What you have to do ▸
Line by line, repeat all the material exactly as it appears.

Entries supplied ▸
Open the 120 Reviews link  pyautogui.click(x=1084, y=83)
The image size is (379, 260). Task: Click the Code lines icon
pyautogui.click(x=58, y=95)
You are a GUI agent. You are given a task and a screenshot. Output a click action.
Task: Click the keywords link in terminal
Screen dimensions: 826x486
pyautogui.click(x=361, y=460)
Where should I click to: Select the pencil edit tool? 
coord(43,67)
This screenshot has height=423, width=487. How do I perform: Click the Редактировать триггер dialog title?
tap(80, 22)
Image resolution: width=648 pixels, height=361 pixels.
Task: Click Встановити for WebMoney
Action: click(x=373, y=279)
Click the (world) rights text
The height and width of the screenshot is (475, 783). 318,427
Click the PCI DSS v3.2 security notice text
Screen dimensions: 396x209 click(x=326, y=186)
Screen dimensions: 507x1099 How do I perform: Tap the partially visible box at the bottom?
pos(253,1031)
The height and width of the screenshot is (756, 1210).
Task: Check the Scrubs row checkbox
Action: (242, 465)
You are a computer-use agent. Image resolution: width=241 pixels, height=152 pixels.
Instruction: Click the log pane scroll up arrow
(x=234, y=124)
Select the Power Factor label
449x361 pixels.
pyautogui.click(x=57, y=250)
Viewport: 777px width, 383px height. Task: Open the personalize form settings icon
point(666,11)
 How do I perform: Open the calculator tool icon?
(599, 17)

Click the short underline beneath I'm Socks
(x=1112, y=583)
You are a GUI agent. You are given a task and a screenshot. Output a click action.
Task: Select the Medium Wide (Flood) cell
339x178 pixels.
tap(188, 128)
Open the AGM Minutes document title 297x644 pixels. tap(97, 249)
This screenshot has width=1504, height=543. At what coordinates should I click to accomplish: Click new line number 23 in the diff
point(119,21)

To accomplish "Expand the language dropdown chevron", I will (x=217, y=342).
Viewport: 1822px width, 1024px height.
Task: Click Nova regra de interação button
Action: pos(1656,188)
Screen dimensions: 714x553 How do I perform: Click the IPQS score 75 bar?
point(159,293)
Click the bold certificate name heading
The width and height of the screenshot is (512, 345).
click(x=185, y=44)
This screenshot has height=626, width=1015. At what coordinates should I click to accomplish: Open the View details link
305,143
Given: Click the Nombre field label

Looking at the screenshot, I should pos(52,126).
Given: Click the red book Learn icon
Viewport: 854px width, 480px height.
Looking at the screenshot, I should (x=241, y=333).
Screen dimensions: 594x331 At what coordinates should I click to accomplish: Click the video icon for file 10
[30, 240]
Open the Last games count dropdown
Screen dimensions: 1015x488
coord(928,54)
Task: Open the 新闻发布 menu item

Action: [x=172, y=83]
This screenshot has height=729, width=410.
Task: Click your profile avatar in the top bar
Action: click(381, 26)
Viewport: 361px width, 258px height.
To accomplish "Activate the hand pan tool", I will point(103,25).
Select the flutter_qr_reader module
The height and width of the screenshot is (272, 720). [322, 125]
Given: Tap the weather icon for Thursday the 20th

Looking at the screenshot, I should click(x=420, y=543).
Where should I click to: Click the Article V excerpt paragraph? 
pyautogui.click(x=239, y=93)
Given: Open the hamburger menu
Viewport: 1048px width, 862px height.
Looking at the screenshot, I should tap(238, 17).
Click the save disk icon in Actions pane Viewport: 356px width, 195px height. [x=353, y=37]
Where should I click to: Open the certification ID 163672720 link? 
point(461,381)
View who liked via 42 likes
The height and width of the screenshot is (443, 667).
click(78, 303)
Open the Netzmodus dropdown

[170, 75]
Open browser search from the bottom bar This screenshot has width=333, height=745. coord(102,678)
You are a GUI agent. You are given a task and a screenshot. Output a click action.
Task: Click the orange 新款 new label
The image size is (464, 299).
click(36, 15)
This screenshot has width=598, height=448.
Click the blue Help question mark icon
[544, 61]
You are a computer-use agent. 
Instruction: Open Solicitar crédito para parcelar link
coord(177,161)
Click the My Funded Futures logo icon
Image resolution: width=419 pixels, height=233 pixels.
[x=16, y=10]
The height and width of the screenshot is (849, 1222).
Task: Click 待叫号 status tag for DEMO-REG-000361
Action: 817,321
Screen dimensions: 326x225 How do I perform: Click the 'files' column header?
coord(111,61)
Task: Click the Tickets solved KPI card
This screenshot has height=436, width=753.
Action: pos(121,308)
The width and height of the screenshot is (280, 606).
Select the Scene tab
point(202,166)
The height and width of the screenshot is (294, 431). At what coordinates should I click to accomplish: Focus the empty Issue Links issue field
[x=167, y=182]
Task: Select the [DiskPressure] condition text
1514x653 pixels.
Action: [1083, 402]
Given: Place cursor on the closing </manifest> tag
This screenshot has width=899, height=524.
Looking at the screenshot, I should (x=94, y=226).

Finished task ▸
Open the 120 Reviews link  pyautogui.click(x=1084, y=83)
The image size is (379, 260). Task: Click the Code lines icon
pyautogui.click(x=58, y=95)
You are a GUI agent. You are given a task and a screenshot. Output a click action.
Task: Click the keywords link in terminal
Screen dimensions: 826x486
pyautogui.click(x=361, y=460)
Where should I click to: Select the pencil edit tool? 
coord(43,67)
This screenshot has height=423, width=487. How do I perform: Click the Редактировать триггер dialog title?
tap(80, 22)
Image resolution: width=648 pixels, height=361 pixels.
Task: Click Встановити for WebMoney
Action: click(x=373, y=279)
Click the (world) rights text
The height and width of the screenshot is (475, 783). 318,427
Click the PCI DSS v3.2 security notice text
Screen dimensions: 396x209 click(x=326, y=186)
Screen dimensions: 507x1099 How do I perform: Tap the partially visible box at the bottom?
pos(253,1031)
The height and width of the screenshot is (756, 1210).
Task: Check the Scrubs row checkbox
Action: (242, 465)
You are a computer-use agent. Image resolution: width=241 pixels, height=152 pixels.
Instruction: Click the log pane scroll up arrow
(x=234, y=124)
Select the Power Factor label
449x361 pixels.
pyautogui.click(x=57, y=250)
Viewport: 777px width, 383px height. Task: Open the personalize form settings icon
point(666,11)
 How do I perform: Open the calculator tool icon?
(599, 17)

Click the short underline beneath I'm Socks
(x=1112, y=583)
You are a GUI agent. You are given a task and a screenshot. Output a click action.
Task: Select the Medium Wide (Flood) cell
339x178 pixels.
tap(188, 128)
Open the AGM Minutes document title 297x644 pixels. tap(97, 249)
This screenshot has width=1504, height=543. At what coordinates should I click to accomplish: Click new line number 23 in the diff
point(119,21)

To accomplish "Expand the language dropdown chevron", I will (x=217, y=342).
Viewport: 1822px width, 1024px height.
Task: Click Nova regra de interação button
Action: pos(1656,188)
Screen dimensions: 714x553 How do I perform: Click the IPQS score 75 bar?
point(159,293)
Click the bold certificate name heading
The width and height of the screenshot is (512, 345).
click(x=185, y=44)
This screenshot has height=626, width=1015. At what coordinates should I click to accomplish: Open the View details link
305,143
Given: Click the Nombre field label

Looking at the screenshot, I should pos(52,126).
Given: Click the red book Learn icon
Viewport: 854px width, 480px height.
Looking at the screenshot, I should (x=241, y=333).
Screen dimensions: 594x331 At what coordinates should I click to accomplish: Click the video icon for file 10
[30, 240]
Open the Last games count dropdown
Screen dimensions: 1015x488
coord(928,54)
Task: Open the 新闻发布 menu item

Action: [x=172, y=83]
This screenshot has height=729, width=410.
Task: Click your profile avatar in the top bar
Action: click(381, 26)
Viewport: 361px width, 258px height.
To accomplish "Activate the hand pan tool", I will point(103,25).
Select the flutter_qr_reader module
The height and width of the screenshot is (272, 720). [322, 125]
Given: Tap the weather icon for Thursday the 20th

Looking at the screenshot, I should click(x=420, y=543).
Where should I click to: Click the Article V excerpt paragraph? 
pyautogui.click(x=239, y=93)
Given: Open the hamburger menu
Viewport: 1048px width, 862px height.
Looking at the screenshot, I should tap(238, 17).
Click the save disk icon in Actions pane Viewport: 356px width, 195px height. [x=353, y=37]
Where should I click to: Open the certification ID 163672720 link? 
point(461,381)
View who liked via 42 likes
The height and width of the screenshot is (443, 667).
click(78, 303)
Open the Netzmodus dropdown

[170, 75]
Open browser search from the bottom bar This screenshot has width=333, height=745. coord(102,678)
You are a GUI agent. You are given a task and a screenshot. Output a click action.
Task: Click the orange 新款 new label
The image size is (464, 299).
click(36, 15)
This screenshot has width=598, height=448.
Click the blue Help question mark icon
[544, 61]
You are a computer-use agent. 
Instruction: Open Solicitar crédito para parcelar link
coord(177,161)
Click the My Funded Futures logo icon
Image resolution: width=419 pixels, height=233 pixels.
[x=16, y=10]
The height and width of the screenshot is (849, 1222).
Task: Click 待叫号 status tag for DEMO-REG-000361
Action: 817,321
Screen dimensions: 326x225 How do I perform: Click the 'files' column header?
coord(111,61)
Task: Click the Tickets solved KPI card
This screenshot has height=436, width=753.
Action: pos(121,308)
The width and height of the screenshot is (280, 606).
Select the Scene tab
point(202,166)
The height and width of the screenshot is (294, 431). At what coordinates should I click to accomplish: Focus the empty Issue Links issue field
[x=167, y=182]
Task: Select the [DiskPressure] condition text
1514x653 pixels.
Action: [1083, 402]
Given: Place cursor on the closing </manifest> tag
This screenshot has width=899, height=524.
Looking at the screenshot, I should (x=94, y=226).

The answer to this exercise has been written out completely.